In your server, all data is encoded in a special code. For example, the letter “a” is encoded as “97” in decimal. A character set is a specific collection of characters (including alphabetic and numeric characters, symbols, and nonprinting control characters) and their assigned numerical values, or codes.
A character set generally contains the characters for an alphabet, for example, the Latin alphabet used in the English language, or a script such as Cyrillic used with languages such as Russian, Serbian, and Bulgarian. Character sets that are platform-specific and support a subset of languages, for example, the Western European languages, are called native or national character sets. All character sets that come with SAP ASE, except for Unicode UTF-8, are native character sets.
A script is a writing system, a collection of all the elements that characterize the written form of a human language—for example, Latin, Japanese, or Arabic. Depending on the languages supported by an alphabet or script, a character set can support one or more languages. For example, the Latin alphabet supports the languages of Western Europe (see table below). On the other hand, the Japanese script supports only one language, Japanese. Therefore, the Group 1 character sets support multiple languages, while many character sets, such as those in Group 101, support only one language.
The language or languages that are covered by a character set is called a language group. A language group can contain many languages or only one language; a native character set is the platform-specific encoding of the characters for the language or languages of a particular language group.
Within a client/server network, you can support data processing in multiple languages if all the languages belong to the same language group (see the table below). For example, if data in the server is encoded in a Group 1 character set, you could have French, German, and Italian data and any of the other Group 1 languages in the same database. However, you cannot store data from another language group in the same database. For example, you cannot store Japanese data with French or German data.

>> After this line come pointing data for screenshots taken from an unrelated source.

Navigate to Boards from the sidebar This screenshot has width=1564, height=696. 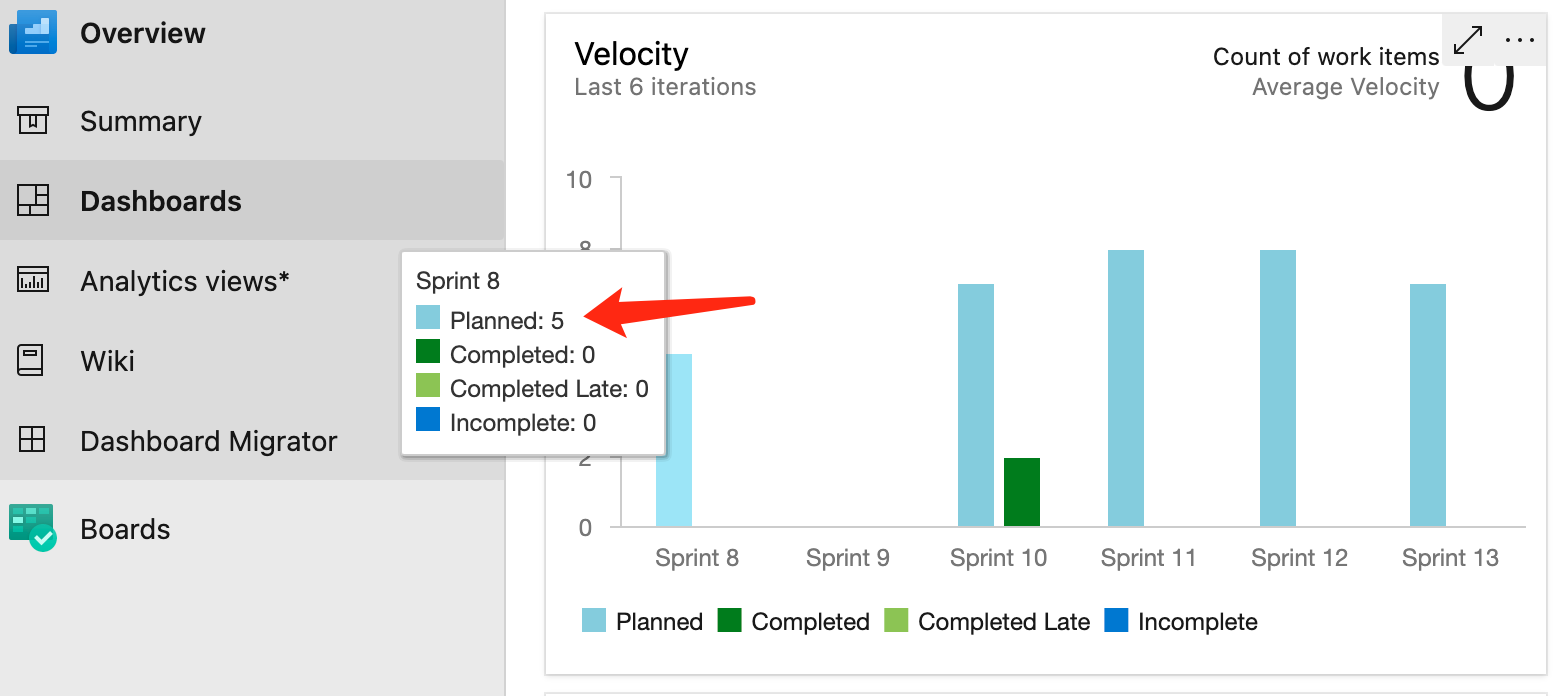(125, 528)
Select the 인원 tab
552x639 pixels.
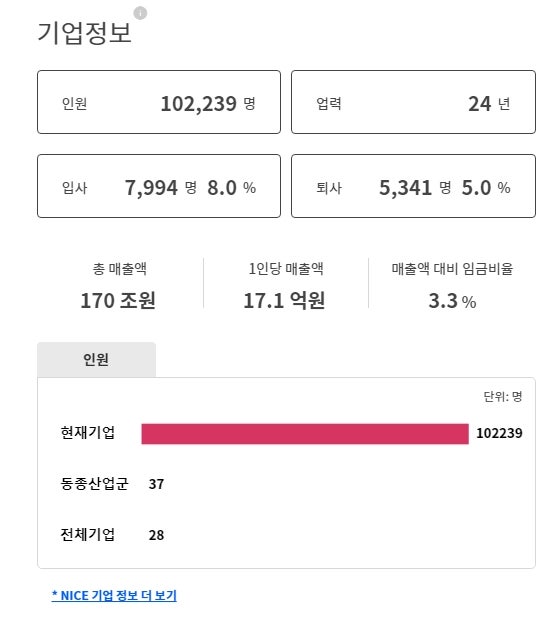(x=97, y=359)
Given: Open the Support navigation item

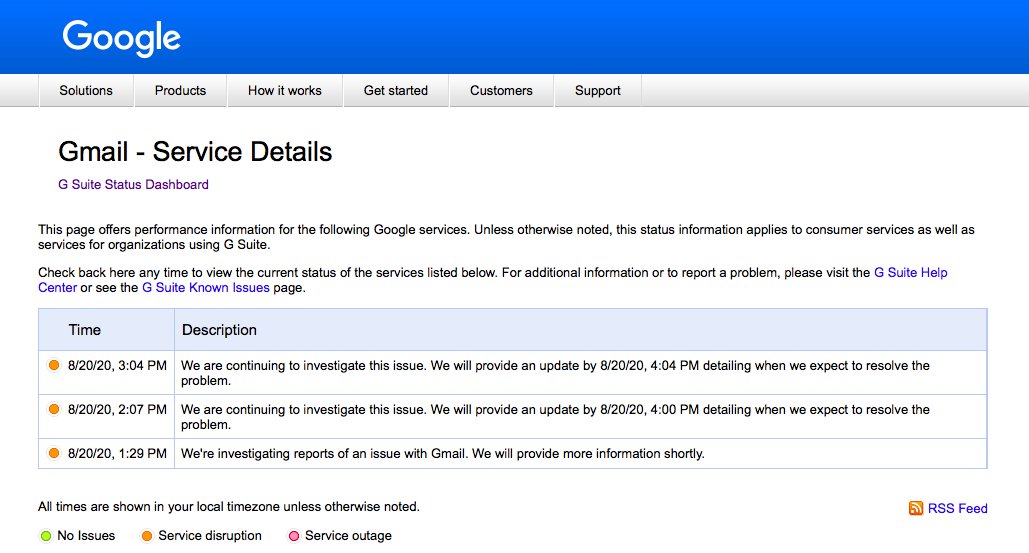Looking at the screenshot, I should click(x=598, y=90).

Unlike the native character sets just described, Unicode is an international character set that supports over 650 of the world’s languages, such as Japanese, Chinese, Russian, French, and German. Unicode allows you to mix different languages from different language groups in the same server, no matter what the platform.
Since all character sets support the Latin script, and therefore English, a character set always supports at least two languages—English and one other language.
Many languages are supported by more than one character set. The character set you install for a language depends on the client’s platform and operating system.
Language group |
Languages |
Character sets |
---|---|---|
Group 1 |
Western European: Albanian, Catalan, Danish, Dutch, English, Faeroese, Finnish, French, Galician, German, Icelandic, Irish, Italian, Norwegian, Portuguese, Spanish, Swedish |
ASCII 8, CP 437, CP 850, CP 860, CP 863, CP 1252 , ISO 8859-1, ISO 8859-15, Macintosh Roman, ROMAN8, ROMAN9, ISO-15, CP 858 CP 1252 is identical to ISO 8859-1 except for the 0x80–0x9F code points which are mapped to characters in CP 1252. |
Group 2 |
Eastern European: Croatian, Czech, Estonian, Hungarian, Latvian, Lithuanian, Polish, Romanian, Slovak, Slovene (and English) |
CP 852, CP 1250, ISO 8859-2, Macintosh Central European |
Group 4 |
Baltic (and English) |
CP 1257 |
Group 5 |
Cyrillic: Bulgarian, Byelorussian, Macedonian, Russian, Serbian, Ukrainian (and English) |
CP 855, CP 866, CP 1251, ISO 8859-5, Koi8, Macintosh Cyrillic |
Group 6 |
Arabic (and English) |
CP 864, CP 1256, ISO 8859-6 |
Group 7 |
Greek (and English) |
CP 869, CP 1253, GREEK8, ISO 8859-7, Macintosh Greek |
Group 8 |
Hebrew (and English) |
CP 1255, ISO 8859-8 |
Group 9 |
Turkish (and English) |
CP 857, CP 1254, ISO 8859-9, Macintosh Turkish, TURKISH8 |
Group 101 |
Japanese (and English) |
CP 932 DEC Kanji, EUC-JIS, Shift-JIS |
Group 102 |
Simplified Chinese (PRC) (and English) |
CP 936, EUC-GB, GB18030 |
Group 103 |
Traditional Chinese (ROC) (and English) |
Big 5, CP 950, EUC-CNS, Big 5 HKSCS CP 950 is identical to Big 5. |
Group 104 |
Korean (and English) |
EUC-KSC, cp949 |
Group 105 |
Thai (and English) |
CP 874, TIS 620 |
Group 106 |
Vietnamese (and English) |
CP 1258 |
Unicode |
Over 650 languages |
UTF-8 |
Traditional Chinese on the Windows and Solaris platforms
Arabic, Hebrew, Thai, and Russian on the Linux platform
To mix languages from different language groups you must use Unicode. If your server character set is Unicode, you can support more than 650 languages in a single server and mix languages from any language group.